We investigated how evaluating emergent and unintended outcomes can inform an educational program in ways that extend beyond the results of usual, outcome-based methods. Whereas the Canadian Child Health Clinician Scientist Program (CCHCSP), which is a program focused on educating a new generation of child and youth health clinician scientists, uses a logic model—an outcome-focused framework—as its primary program evaluation strategy, we devised supplementary methods to determine whether the CCHCSP affects learners in ways that are unanticipated and whether identification of such unanticipated outcomes might provide novel insights into the effectiveness of the CCHCSP.15
The overarching objective of the CCHCSP is to educate a new generation of clinician scientists in child and youth health within an interdisciplinary model. The CCHCSP is a partnership among 17 Canadian child-and-youth-health-focused academic health centers (AHCs). CCHCSP mandates mentored research training at the doctoral, postdoctoral, or career development level. CCHCSP trainees engage in a curriculum which consists of four major components: Web-based learning modules, interdisciplinary mini-symposia, an annual national symposium, and international meetings.

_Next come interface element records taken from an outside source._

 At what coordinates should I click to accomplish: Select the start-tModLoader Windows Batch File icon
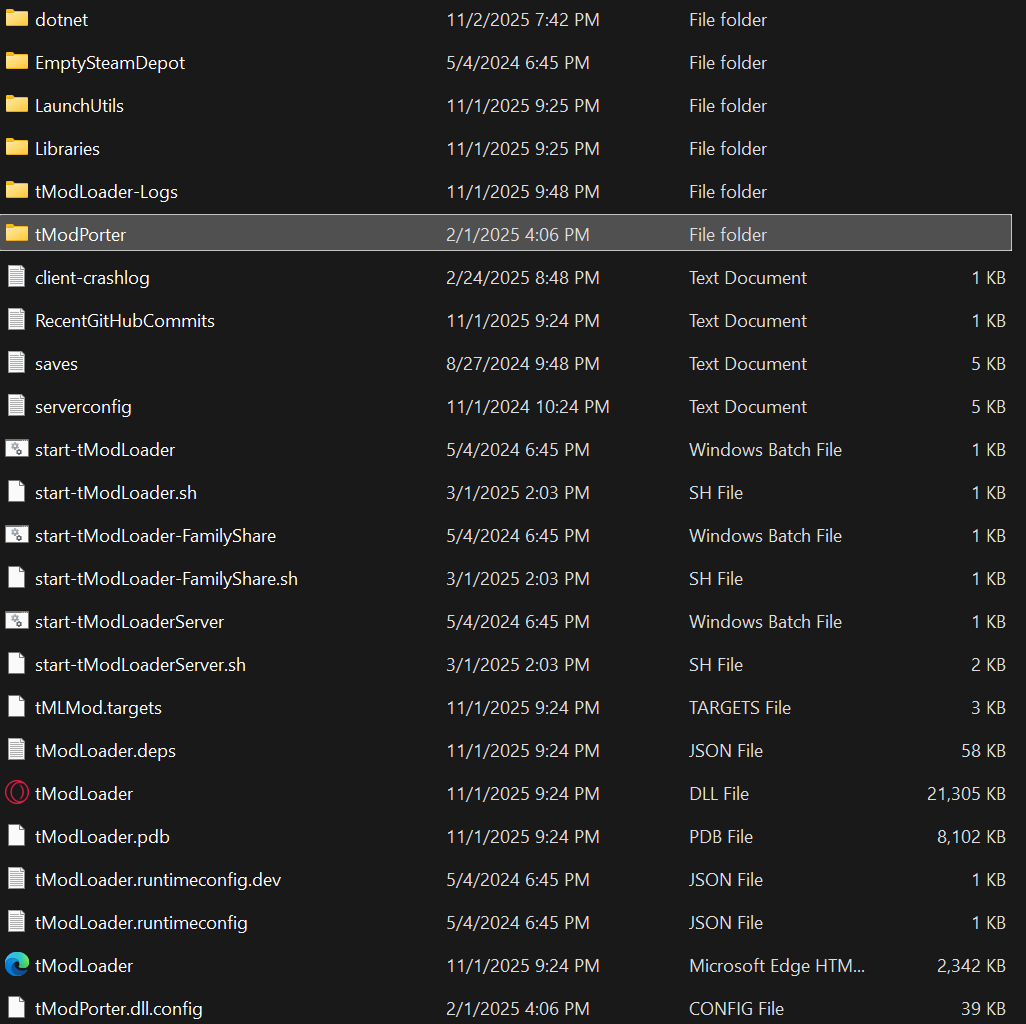click(x=15, y=449)
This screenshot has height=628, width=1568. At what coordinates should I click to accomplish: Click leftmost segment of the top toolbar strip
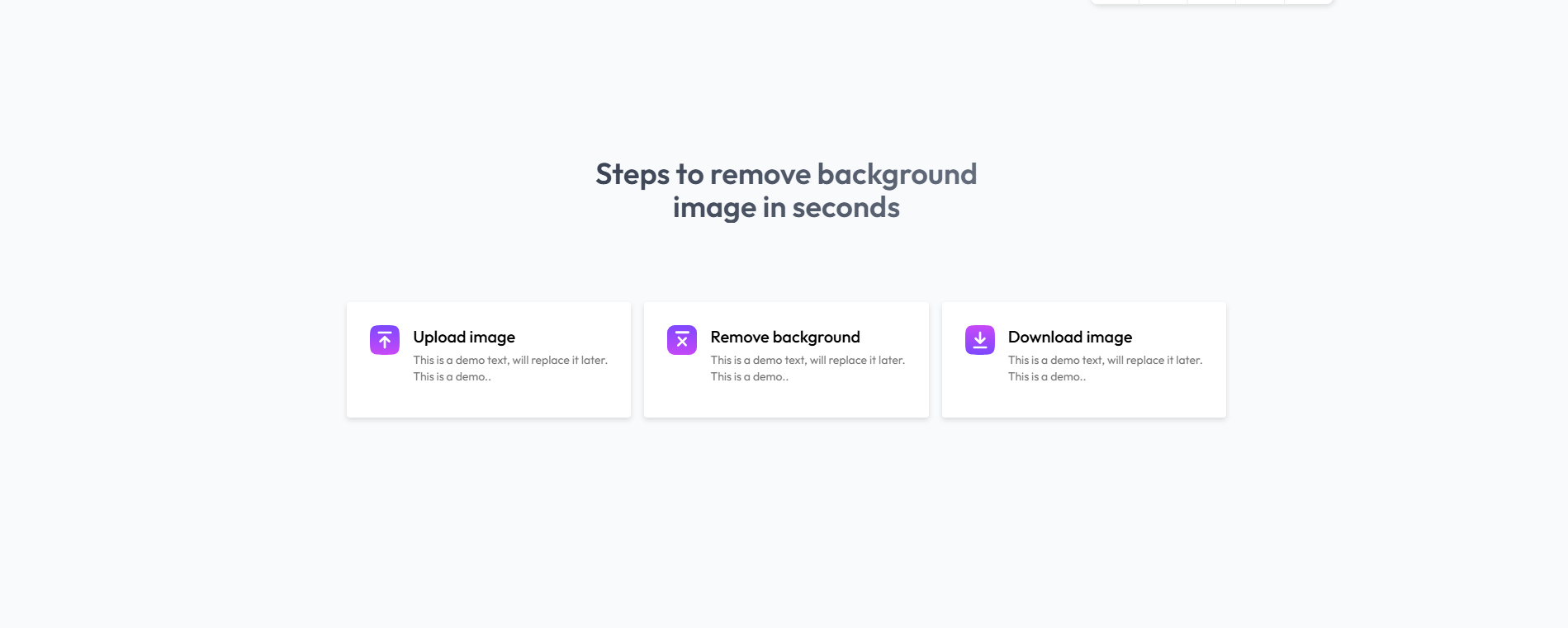[x=1115, y=2]
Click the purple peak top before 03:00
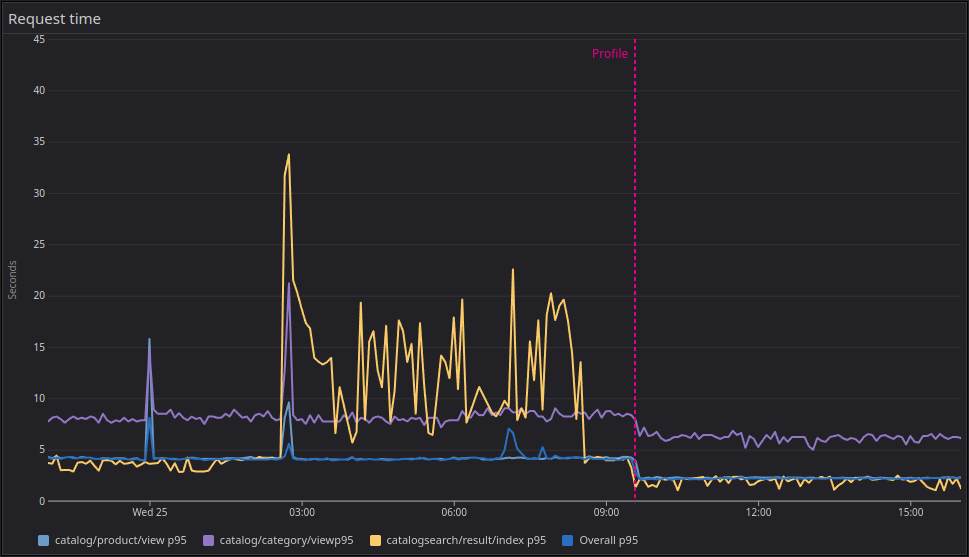Viewport: 969px width, 557px height. (x=289, y=284)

The five online learning modules focus on the following subject areas or content: (1) research ethics and conflicts of interest, (2) research design and clinical research practice, (3) managing one's career as a clinician scientist, (4) oral and written communication, and (5) knowledge translation. The online curriculum also consists of 12 case studies, each of which highlights concepts across two or more modules. Case studies contain a case scenario, learning objectives, guiding questions, and links to modular content that specifically relate to the objectives and questions. For example, the case “Wheezing in Winnipeg” focuses on study design and research ethics in clinical trials and on collaboration within a multidisciplinary framework. The content modules are available for use by trainees at any time. Small groups, which exist in each of the CCHCSP's 17 partner AHCs, meet on a regular basis to use the case studies as a starting point for discussion and learning.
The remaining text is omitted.